Consolidated Revenue
The Company's consolidated revenue amounted to RUB 1,532.3 million, which is 21.4 % higher than in H1 2017. In the revenue structure, export deliveries account for 12 % (-2 p.p. to H1 2017).
Consolidated revenue structure according to the results of the reporting period:
95.5 % — income from production and activities carried out by engineering centers in the electrotechnical market;
4.5 % — income from the production of equipment for the Oil&Gas and petrochemical industries.
The largest share of the Group's contracts (in terms of delivery costs) comes from customers of the Oil&Gas complex and chemical industry (around 60 %).
Key factors of consolidated revenue growth:
· Physical volumes of shipped products increased by 38 % during H1 2018;
· The Company expanded the network of engineering centers by launching centers in the towns of Tyumen and Lipetsk, and opening a representative office in Azerbaijan. In addition, the capacity of the engineering centers in Moscow, St. Petersburg and Ufa was increased;
· As of the end of Q2 2018, the Group implemented 539 projects via 12 of its own engineering centers;
· The number of projects initiated by engineering centers increased in H1 2018 compared to the same period in 2017; by 27 % in terms of the number of projects, and by 43 % in monetary terms;
· The volume of new contracts concluded amounted to RUB 3,100 million;
· The Group increased the number of products produced (production of electric heating systems and modular oil and gas equipment was launched).
Cost of Sales and Gross Profit
The cost of sales amounted to RUB 1,176.5 billion in the reporting period.

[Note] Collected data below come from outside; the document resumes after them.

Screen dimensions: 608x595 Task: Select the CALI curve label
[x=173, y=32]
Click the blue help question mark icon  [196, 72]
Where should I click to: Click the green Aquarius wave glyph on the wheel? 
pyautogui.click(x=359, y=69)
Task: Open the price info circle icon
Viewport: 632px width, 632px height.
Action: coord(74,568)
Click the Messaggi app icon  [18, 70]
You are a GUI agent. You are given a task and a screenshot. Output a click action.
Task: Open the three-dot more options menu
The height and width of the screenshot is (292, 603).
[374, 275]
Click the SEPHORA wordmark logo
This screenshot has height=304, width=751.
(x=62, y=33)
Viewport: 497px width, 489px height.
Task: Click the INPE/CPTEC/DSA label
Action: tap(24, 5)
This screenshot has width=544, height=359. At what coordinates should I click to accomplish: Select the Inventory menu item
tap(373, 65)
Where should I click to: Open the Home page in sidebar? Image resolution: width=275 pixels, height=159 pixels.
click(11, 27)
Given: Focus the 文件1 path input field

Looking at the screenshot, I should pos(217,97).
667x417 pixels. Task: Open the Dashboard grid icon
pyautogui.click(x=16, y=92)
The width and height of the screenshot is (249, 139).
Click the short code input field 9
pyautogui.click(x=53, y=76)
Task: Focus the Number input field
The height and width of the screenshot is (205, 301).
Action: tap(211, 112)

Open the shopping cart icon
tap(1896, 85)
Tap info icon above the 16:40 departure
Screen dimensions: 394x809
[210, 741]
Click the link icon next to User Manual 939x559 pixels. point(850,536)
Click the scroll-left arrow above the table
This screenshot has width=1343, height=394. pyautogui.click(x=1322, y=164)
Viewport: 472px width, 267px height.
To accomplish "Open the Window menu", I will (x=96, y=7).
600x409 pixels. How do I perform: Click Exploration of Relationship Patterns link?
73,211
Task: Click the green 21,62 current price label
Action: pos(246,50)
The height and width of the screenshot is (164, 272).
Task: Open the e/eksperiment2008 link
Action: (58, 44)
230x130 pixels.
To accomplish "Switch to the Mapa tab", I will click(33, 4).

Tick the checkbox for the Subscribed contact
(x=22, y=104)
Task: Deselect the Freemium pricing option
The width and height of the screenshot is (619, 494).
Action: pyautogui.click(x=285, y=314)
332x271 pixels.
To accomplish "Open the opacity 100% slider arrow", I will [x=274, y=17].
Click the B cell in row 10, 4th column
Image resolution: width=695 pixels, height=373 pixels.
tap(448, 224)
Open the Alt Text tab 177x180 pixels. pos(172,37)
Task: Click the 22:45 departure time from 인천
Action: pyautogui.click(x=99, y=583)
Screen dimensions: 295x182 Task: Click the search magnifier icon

The cost growth rate (+9.4 %) was significantly lower than the revenue growth rate (+21.4 %).
The Company notes sustainable growth in deliveries of products manufactured by foreign vendors, the contracts for which are denominated in Rubles. This helps the Company to minimize currency risks.
Strengthening partnerships with leading domestic and foreign vendors and leaders in the engineering market helps to ensure improved financial conditions for the Group to procure the corresponding solutions and technologies used in ongoing engineering projects.
Gross profit reached RUB 355.8 million in H1 2018, which constitutes an increase of 91.1 % year-on-year. The Group's gross profit margin increased by 8.4 % p.p. to 23.2 % thanks to effective measures taken by the Company to control the cost of sales.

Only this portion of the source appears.